Convert the records below into a Markdown table with the columns Row and Record line. Number each line, omit blank lines, and leave the pictures out.
═══
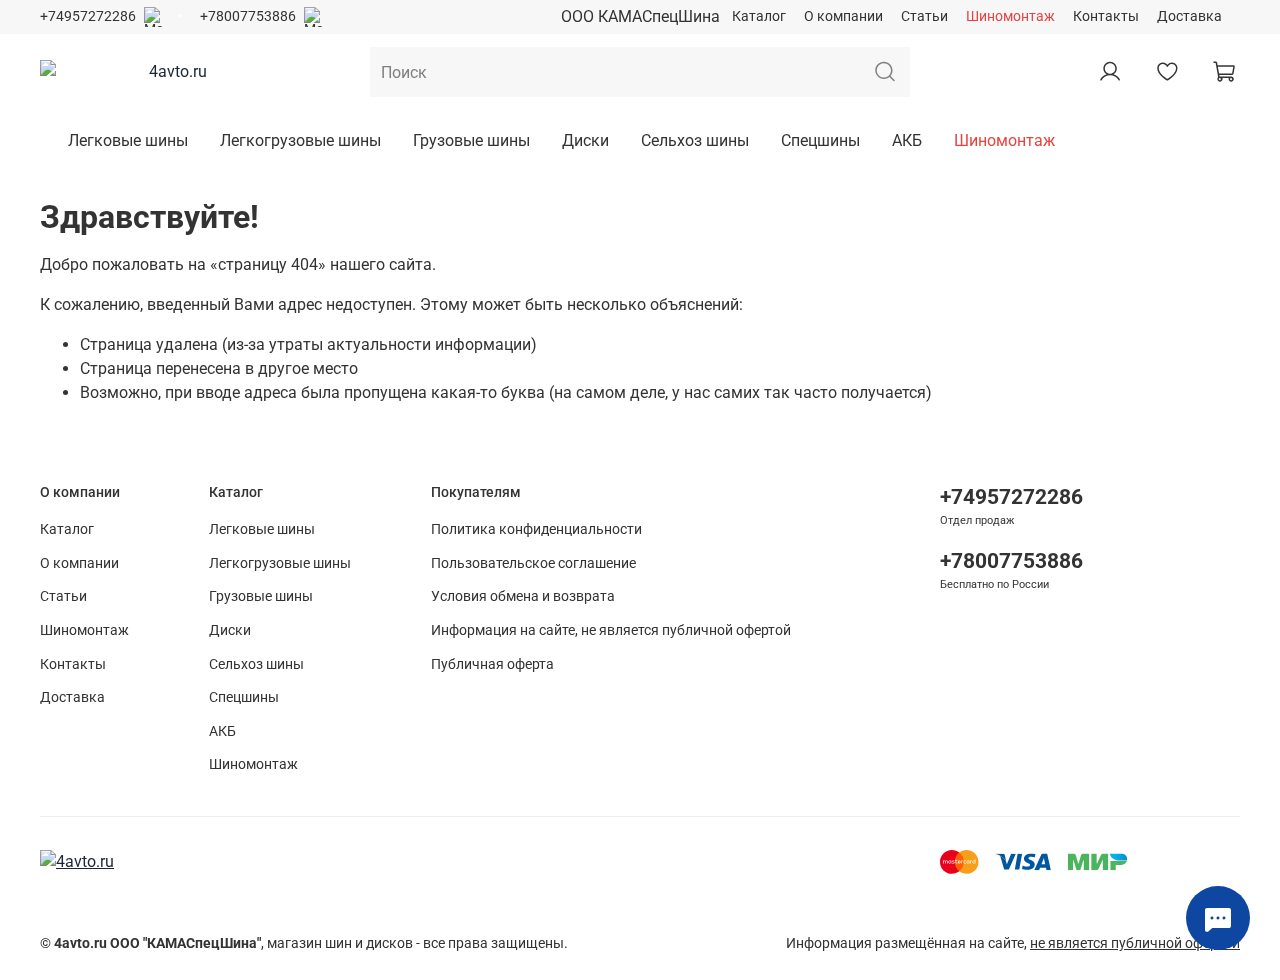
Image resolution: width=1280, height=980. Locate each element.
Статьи (924, 16)
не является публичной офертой (1135, 943)
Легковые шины (128, 140)
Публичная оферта (492, 664)
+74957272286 (88, 16)
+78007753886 (248, 16)
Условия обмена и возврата (523, 596)
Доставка (1189, 16)
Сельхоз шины (695, 140)
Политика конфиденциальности (536, 529)
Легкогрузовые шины (300, 140)
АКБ (907, 140)
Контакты (1106, 16)
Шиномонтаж (1010, 16)
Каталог (759, 16)
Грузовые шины (471, 140)
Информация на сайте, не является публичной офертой (611, 630)
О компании (843, 16)
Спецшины (820, 140)
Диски (585, 140)
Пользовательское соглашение (533, 563)
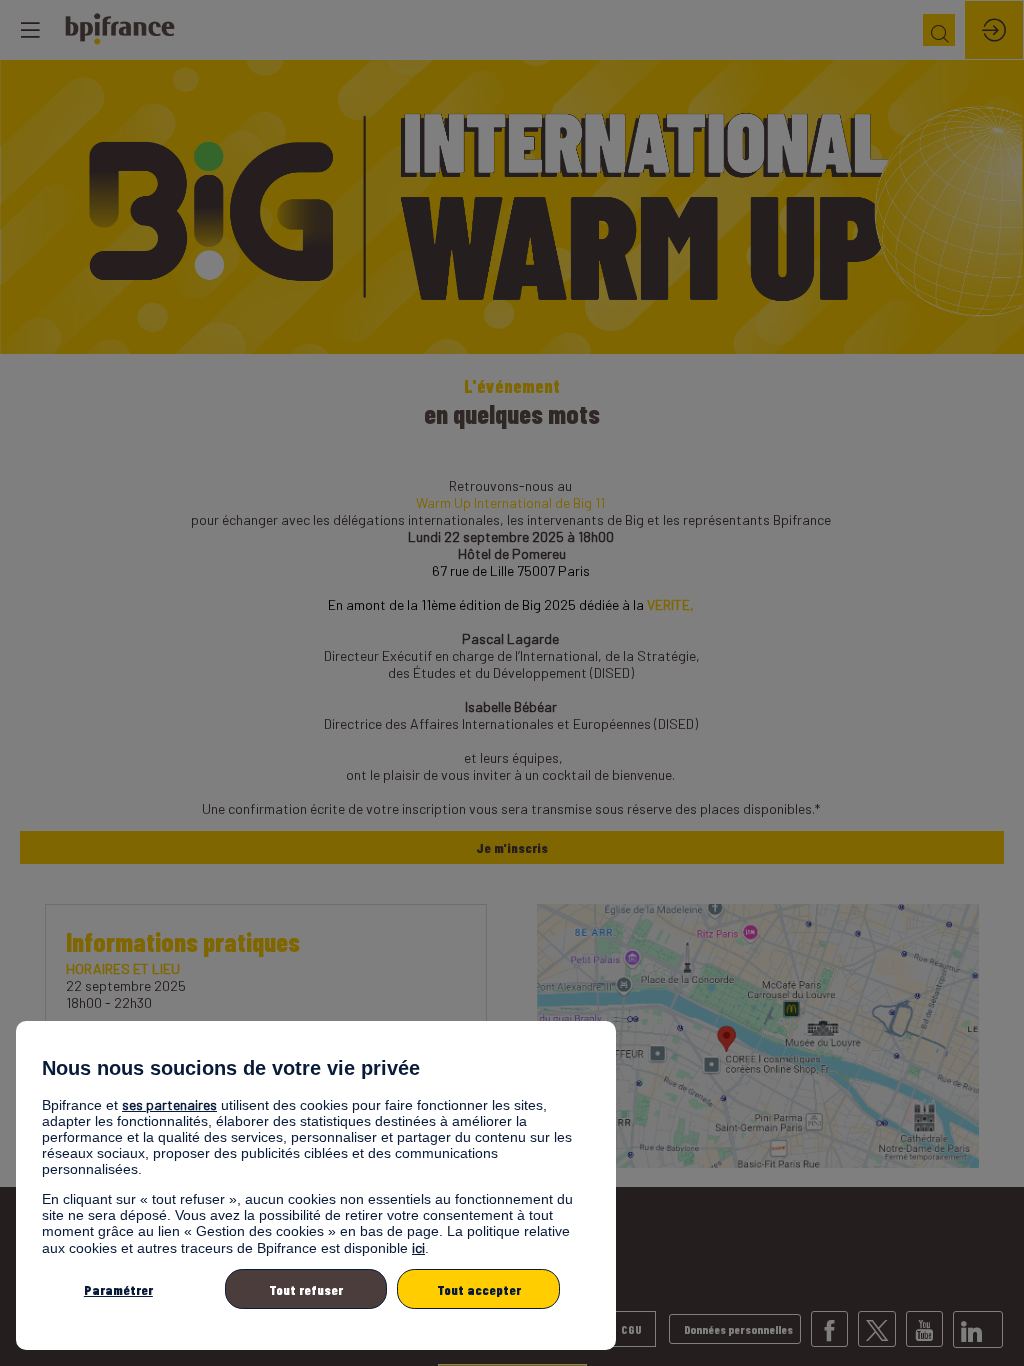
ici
═══
▸ Reply to the task
| Row | Record line |
|---|---|
| 1 | Image resolution: width=1280, height=980. Locate each element. |
| 2 | Статьи (924, 16) |
| 3 | не является публичной офертой (1135, 943) |
| 4 | Легковые шины (128, 140) |
| 5 | Публичная оферта (492, 664) |
| 6 | +74957272286 (88, 16) |
| 7 | +78007753886 (248, 16) |
| 8 | Условия обмена и возврата (523, 596) |
| 9 | Доставка (1189, 16) |
| 10 | Сельхоз шины (695, 140) |
| 11 | Политика конфиденциальности (536, 529) |
| 12 | Легкогрузовые шины (300, 140) |
| 13 | АКБ (907, 140) |
| 14 | Контакты (1106, 16) |
| 15 | Шиномонтаж (1010, 16) |
| 16 | Каталог (759, 16) |
| 17 | Грузовые шины (471, 140) |
| 18 | Информация на сайте, не является публичной офертой (611, 630) |
| 19 | О компании (843, 16) |
| 20 | Спецшины (820, 140) |
| 21 | Диски (585, 140) |
| 22 | Пользовательское соглашение (533, 563) |
| 23 | ici |